> _Excerpted text_:
+-------+

# Surprised, worried...how can this be handled?



## F-102 (Sep 15, 2010)

Last night, our daughter told us that her BFF asked her that if she ran away, could she come and stay at our house? (Our family is a little laid-back, so our house has sort of become a sanctuary for her friends).
A 10-11 year old talking this way is a bit disturbing to me, and I was wondering, should we talk to the school about this? Her BFF, let's call her "Jane", lives with her father and stepmother, and Jane does not get along with the stepmother at all (her mother lives in the Philippines). Jane, despite being a very polite, straight-A student, is living in a state of constant punishment. It seems every week, Jane can't come over to study, go to the library with my daughter, can't do anything because her parents get angry and ground her. She had to miss out on Halloween, was pulled out of the book club and even the orchestra (things she loves) because her parents got mad again and took these away from her. And these "crimes" are things like forgetting a pair of mittens at school, not jumping up and running with a smile to help with the chores, getting below an A on a test, etc...
Should I let someone in authority know, or butt out? I don't think that Jane is being physically abused, but when a kid talks about running away, I think it's a time to worry.


----------



## 827Aug (Apr 27, 2008)

That's sad. Unfortunately you seem to already be involved--since she wants to run away (to your house). It's obvious you won't be able to talk to her parents because they will take it out on her. And if you talk to the school counselor, her parents will still come down on her. 

Does she have siblings/steps? How are they treated? Is this child exaggerating any? One of my daughters exaggerates. She thinks it constitutes child abuse because I dictate what time she will come home, that I won't pay $50 for a Victoria's Secret bra, or I won't pay for her eyebrows to be waxed. And the sad part is that her little friends buy into this and think I'm a horrible parent. Hope this is not the issue with "Jane". Otherwise this child needs help.


----------



## Mike188 (Dec 29, 2009)

There's two sides to every story. I have a 14 year old that is very polite and mannerly at school and at his friends' houses. At home, though, he is another person - disrespectful, mean to his brothers, talks back, gets mad and breaks stuff, etc. He has threatened to run away a few times. He has a pretty damn good life, even if he doesn't think so. If anything he is spoiled and gets too much.

He has two friends (brothers) who are the same - very polite and respectful to me but really talk back to their parents. These brother get restricted all the time because of their mouth and talking back to their parents. Be careful getting all worked up over something a kid tells you. Grounding a kid is a far cry from physical abuse or sexual abuse. Be careful telling someone else how to raise their kids. That is never received well. And if I can play the devil's advocate, you describe your home environment as being laid back. Maybe they think you are too lax.

+-------+

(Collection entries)
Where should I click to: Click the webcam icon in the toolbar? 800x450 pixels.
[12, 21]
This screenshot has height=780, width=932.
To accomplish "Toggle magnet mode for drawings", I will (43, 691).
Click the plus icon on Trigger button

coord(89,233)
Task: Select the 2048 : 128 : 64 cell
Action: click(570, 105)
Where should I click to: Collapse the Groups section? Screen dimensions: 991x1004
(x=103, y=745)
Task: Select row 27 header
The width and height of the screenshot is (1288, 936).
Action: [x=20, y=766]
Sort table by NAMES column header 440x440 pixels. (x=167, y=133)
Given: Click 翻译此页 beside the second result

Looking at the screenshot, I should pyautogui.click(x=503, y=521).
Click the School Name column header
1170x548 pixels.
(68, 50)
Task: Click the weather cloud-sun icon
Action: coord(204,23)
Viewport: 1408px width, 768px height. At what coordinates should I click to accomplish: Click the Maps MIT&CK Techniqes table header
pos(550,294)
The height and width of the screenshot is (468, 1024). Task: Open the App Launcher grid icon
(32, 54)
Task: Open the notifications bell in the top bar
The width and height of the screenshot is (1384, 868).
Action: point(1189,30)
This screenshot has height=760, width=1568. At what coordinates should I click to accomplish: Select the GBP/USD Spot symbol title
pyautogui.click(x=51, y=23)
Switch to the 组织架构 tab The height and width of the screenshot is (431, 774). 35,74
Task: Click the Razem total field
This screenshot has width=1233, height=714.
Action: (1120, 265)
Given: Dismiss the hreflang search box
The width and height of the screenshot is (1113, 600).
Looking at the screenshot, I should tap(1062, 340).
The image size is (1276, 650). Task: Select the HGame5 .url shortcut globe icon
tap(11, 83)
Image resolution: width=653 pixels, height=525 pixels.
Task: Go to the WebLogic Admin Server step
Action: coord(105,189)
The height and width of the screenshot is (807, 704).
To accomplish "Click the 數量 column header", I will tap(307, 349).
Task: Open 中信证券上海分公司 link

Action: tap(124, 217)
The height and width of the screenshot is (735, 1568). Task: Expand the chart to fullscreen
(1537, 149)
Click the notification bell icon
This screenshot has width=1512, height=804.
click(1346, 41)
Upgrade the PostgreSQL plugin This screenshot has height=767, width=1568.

+-------+

> _Stated problem A_: Summarize the thread in two sentences.
> _Stated problem B_: Reproduce word for word the passage of the thread starting with "That's sad. Unfortunately" and going on through "down on her.".
> _Stated problem C_: According to the thread, where does Jane's mother live?

> _Final answer A_: A parent writes that their daughter's best friend, who lives with her father and a stepmother she does not get along with and is often punished for small things, asked whether she could stay at their house if she ran away, and wonders whether to tell someone in authority. Replies say the friend's parents would likely take it out on her if approached, ask whether the child might be exaggerating, and caution that grounding is far from physical abuse and that telling others how to raise their kids is never received well.

> _Final answer B_:
That's sad. Unfortunately you seem to already be involved--since she wants to run away (to your house). It's obvious you won't be able to talk to her parents because they will take it out on her. And if you talk to the school counselor, her parents will still come down on her.

> _Final answer C_: In the Philippines.